During Trump’s rule, countering forces became meek, not more energetic. Many from organized labor and organized religion, the academic world and civic groups found the will to adequately confront Trump’s abuses of power. If they were engaged at all, they seemed overly sensitive to the torrents of anonymous abuse over the Internet. In athletic lingo, they froze or clutched. If they tried, they couldn’t keep up with Trump’s high-velocity vitriol.
Tracker Glenn Kessler of the Washington Post counted over 30,000 false or misleading assertions by Trump in his four-year term. Politicians lie, to be sure, but for Trump, it was a way of life, hourly, 24/7, as was his chronic, daily, personal obstructions of justice, which intimidated law enforcement officials.
A long-time civic leader confessed to me that his group could not figure out how to get its arms around this guy. Progressives picketed Obama’s White House. Fifteen hundred people were arrested there during a civil disobedience protest against a proposed pipeline certification that protestors believed would open the door to adding more greenhouse gases to our atmosphere. More protests should have occurred in front of Trump’s White House for far greater offenses in just about every domestic sector. “What’s the use,” was the fatalistic explanation for not doing so (See the list of some of the protests during the Trump administration here).

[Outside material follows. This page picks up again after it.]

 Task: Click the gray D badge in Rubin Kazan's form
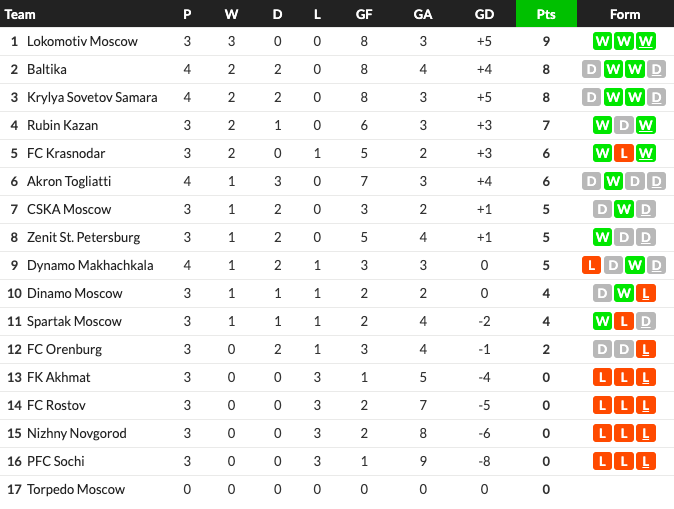(x=624, y=125)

Of course, the ratings-obsessed mass media bears great responsibility for the rise of Donald J. Trump, from his early misogynistic interviews with Howard Stern while a failed gambling czar, to his presidential campaigning. The press gave him center stage. The usually reserved New York Times, regularly denounced by Trump, gave him huge print space, and even repeated his slanderous personal tweets, down to printing his attacks on members of Congress and private citizens without giving the accused any right to respond. Never mind the Trump “dittohead” Fox News.

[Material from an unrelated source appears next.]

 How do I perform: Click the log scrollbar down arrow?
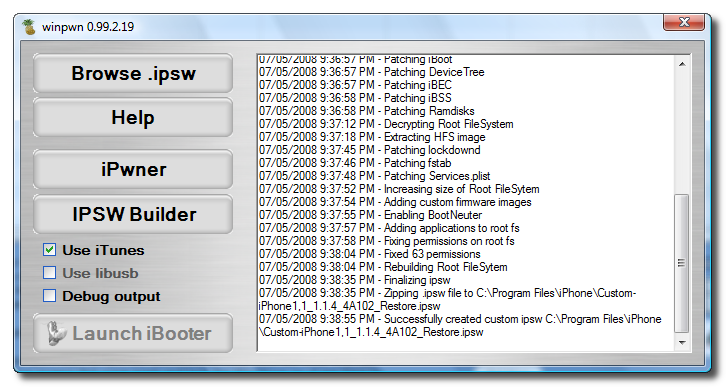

Is our country in for a Trumpian replay going into 2024 (assuming he is not convicted by prosecutions underway)? The cowardly GOP leaders seem resigned to such a horror show, in spite of Trump’s negative poll numbers. Will enough GOP voters migrate to the Libertarian Party, stay home, or hold their noses and vote for a Democrat? Nobody knows because the wild card is whether we will see either mass voter passivity or a mass fed-up backlash. By “mass” I mean enough of a slice of voters dropping Trump to produce a landslide for the opponents of Trump and his Trumpster candidates at the national and state levels.
The coming political season is a historic wait-and-see moment – a time for some emerging prominent figure, or some “had enough” voter turnout, or some bullying episode involving a brutish Trump act (say against a tiny number of dissenters at one of his rallies) to create a breakthrough by unleashing the frustrations, decencies, and moral outrage too long kept at bay by so many people in our country. A majority of U.S. citizens still long for a president who seeks to inspire the best from its citizenry. Their spirits need kindling to carry their longing to the voting booth.